# Task description:
Extract every line of the entries below, reproducing each one without any change.

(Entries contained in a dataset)
----

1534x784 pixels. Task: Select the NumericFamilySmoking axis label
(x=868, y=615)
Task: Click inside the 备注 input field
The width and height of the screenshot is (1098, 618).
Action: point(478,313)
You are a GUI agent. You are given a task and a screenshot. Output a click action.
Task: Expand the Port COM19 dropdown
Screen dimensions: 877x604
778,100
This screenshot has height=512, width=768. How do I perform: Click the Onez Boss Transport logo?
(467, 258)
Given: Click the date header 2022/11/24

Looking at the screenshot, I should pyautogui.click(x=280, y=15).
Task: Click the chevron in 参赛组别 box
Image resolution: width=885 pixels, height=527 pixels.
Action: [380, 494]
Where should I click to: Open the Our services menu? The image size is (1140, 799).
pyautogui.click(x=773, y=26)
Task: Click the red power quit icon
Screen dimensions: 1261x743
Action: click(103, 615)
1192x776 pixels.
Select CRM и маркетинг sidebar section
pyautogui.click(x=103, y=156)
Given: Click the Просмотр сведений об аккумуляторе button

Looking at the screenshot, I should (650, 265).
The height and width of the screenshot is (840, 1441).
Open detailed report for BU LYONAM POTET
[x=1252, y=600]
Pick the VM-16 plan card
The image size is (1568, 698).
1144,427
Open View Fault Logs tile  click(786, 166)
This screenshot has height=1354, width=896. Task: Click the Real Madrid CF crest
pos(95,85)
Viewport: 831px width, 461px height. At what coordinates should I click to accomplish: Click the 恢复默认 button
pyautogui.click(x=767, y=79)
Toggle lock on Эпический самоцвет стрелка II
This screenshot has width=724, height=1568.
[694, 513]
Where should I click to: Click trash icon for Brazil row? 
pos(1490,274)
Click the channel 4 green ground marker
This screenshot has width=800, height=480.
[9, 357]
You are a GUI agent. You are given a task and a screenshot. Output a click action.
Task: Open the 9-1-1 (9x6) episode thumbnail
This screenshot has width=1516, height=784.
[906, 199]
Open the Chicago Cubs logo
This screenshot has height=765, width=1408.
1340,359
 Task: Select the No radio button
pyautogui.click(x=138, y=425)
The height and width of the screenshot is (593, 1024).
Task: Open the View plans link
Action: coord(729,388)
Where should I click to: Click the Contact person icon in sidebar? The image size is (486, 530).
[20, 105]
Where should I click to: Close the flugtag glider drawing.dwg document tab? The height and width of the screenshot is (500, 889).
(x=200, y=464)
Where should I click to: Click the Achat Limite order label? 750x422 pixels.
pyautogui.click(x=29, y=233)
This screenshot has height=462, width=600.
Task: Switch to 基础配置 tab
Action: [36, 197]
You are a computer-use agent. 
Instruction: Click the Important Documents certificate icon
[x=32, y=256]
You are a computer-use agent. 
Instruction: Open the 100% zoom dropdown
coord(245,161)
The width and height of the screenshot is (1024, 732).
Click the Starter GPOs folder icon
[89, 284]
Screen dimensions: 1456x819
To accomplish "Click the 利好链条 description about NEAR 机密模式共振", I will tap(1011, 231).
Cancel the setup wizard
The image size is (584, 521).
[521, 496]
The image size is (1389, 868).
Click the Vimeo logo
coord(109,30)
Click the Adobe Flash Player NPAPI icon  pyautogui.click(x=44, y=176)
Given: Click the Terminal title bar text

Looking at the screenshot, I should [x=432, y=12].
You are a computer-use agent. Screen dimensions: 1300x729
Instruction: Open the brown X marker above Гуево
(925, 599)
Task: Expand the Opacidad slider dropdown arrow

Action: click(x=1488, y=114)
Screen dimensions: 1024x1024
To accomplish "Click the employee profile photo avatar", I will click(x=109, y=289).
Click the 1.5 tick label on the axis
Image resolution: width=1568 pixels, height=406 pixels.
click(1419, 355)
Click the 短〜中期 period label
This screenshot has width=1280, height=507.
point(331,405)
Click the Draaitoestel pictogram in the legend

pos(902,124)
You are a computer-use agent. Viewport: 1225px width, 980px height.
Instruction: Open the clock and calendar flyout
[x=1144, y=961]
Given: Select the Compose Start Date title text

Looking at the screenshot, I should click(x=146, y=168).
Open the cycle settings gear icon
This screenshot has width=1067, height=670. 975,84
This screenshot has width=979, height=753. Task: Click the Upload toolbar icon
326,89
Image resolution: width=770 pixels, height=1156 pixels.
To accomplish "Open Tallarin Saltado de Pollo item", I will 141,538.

----

# Reply:
1534x784 pixels. Task: Select the NumericFamilySmoking axis label
(x=868, y=615)
Task: Click inside the 备注 input field
The width and height of the screenshot is (1098, 618).
Action: point(478,313)
You are a GUI agent. You are given a task and a screenshot. Output a click action.
Task: Expand the Port COM19 dropdown
Screen dimensions: 877x604
778,100
This screenshot has height=512, width=768. How do I perform: Click the Onez Boss Transport logo?
(467, 258)
Given: Click the date header 2022/11/24

Looking at the screenshot, I should pyautogui.click(x=280, y=15).
Task: Click the chevron in 参赛组别 box
Image resolution: width=885 pixels, height=527 pixels.
Action: [380, 494]
Where should I click to: Open the Our services menu? The image size is (1140, 799).
pyautogui.click(x=773, y=26)
Task: Click the red power quit icon
Screen dimensions: 1261x743
Action: click(103, 615)
1192x776 pixels.
Select CRM и маркетинг sidebar section
pyautogui.click(x=103, y=156)
Given: Click the Просмотр сведений об аккумуляторе button

Looking at the screenshot, I should (650, 265).
The height and width of the screenshot is (840, 1441).
Open detailed report for BU LYONAM POTET
[x=1252, y=600]
Pick the VM-16 plan card
The image size is (1568, 698).
1144,427
Open View Fault Logs tile  click(786, 166)
This screenshot has height=1354, width=896. Task: Click the Real Madrid CF crest
pos(95,85)
Viewport: 831px width, 461px height. At what coordinates should I click to accomplish: Click the 恢复默认 button
pyautogui.click(x=767, y=79)
Toggle lock on Эпический самоцвет стрелка II
This screenshot has width=724, height=1568.
[694, 513]
Where should I click to: Click trash icon for Brazil row? 
pos(1490,274)
Click the channel 4 green ground marker
This screenshot has width=800, height=480.
[9, 357]
You are a GUI agent. You are given a task and a screenshot. Output a click action.
Task: Open the 9-1-1 (9x6) episode thumbnail
This screenshot has width=1516, height=784.
[906, 199]
Open the Chicago Cubs logo
This screenshot has height=765, width=1408.
1340,359
 Task: Select the No radio button
pyautogui.click(x=138, y=425)
The height and width of the screenshot is (593, 1024).
Task: Open the View plans link
Action: coord(729,388)
Where should I click to: Click the Contact person icon in sidebar? The image size is (486, 530).
[20, 105]
Where should I click to: Close the flugtag glider drawing.dwg document tab? The height and width of the screenshot is (500, 889).
(x=200, y=464)
Where should I click to: Click the Achat Limite order label? 750x422 pixels.
pyautogui.click(x=29, y=233)
This screenshot has height=462, width=600.
Task: Switch to 基础配置 tab
Action: [36, 197]
You are a computer-use agent. 
Instruction: Click the Important Documents certificate icon
[x=32, y=256]
You are a computer-use agent. 
Instruction: Open the 100% zoom dropdown
coord(245,161)
The width and height of the screenshot is (1024, 732).
Click the Starter GPOs folder icon
[89, 284]
Screen dimensions: 1456x819
To accomplish "Click the 利好链条 description about NEAR 机密模式共振", I will tap(1011, 231).
Cancel the setup wizard
The image size is (584, 521).
[521, 496]
The image size is (1389, 868).
Click the Vimeo logo
coord(109,30)
Click the Adobe Flash Player NPAPI icon  pyautogui.click(x=44, y=176)
Given: Click the Terminal title bar text

Looking at the screenshot, I should [x=432, y=12].
You are a computer-use agent. Screen dimensions: 1300x729
Instruction: Open the brown X marker above Гуево
(925, 599)
Task: Expand the Opacidad slider dropdown arrow

Action: click(x=1488, y=114)
Screen dimensions: 1024x1024
To accomplish "Click the employee profile photo avatar", I will click(x=109, y=289).
Click the 1.5 tick label on the axis
Image resolution: width=1568 pixels, height=406 pixels.
click(1419, 355)
Click the 短〜中期 period label
This screenshot has width=1280, height=507.
point(331,405)
Click the Draaitoestel pictogram in the legend

pos(902,124)
You are a computer-use agent. Viewport: 1225px width, 980px height.
Instruction: Open the clock and calendar flyout
[x=1144, y=961]
Given: Select the Compose Start Date title text

Looking at the screenshot, I should click(x=146, y=168).
Open the cycle settings gear icon
This screenshot has width=1067, height=670. 975,84
This screenshot has width=979, height=753. Task: Click the Upload toolbar icon
326,89
Image resolution: width=770 pixels, height=1156 pixels.
To accomplish "Open Tallarin Saltado de Pollo item", I will 141,538.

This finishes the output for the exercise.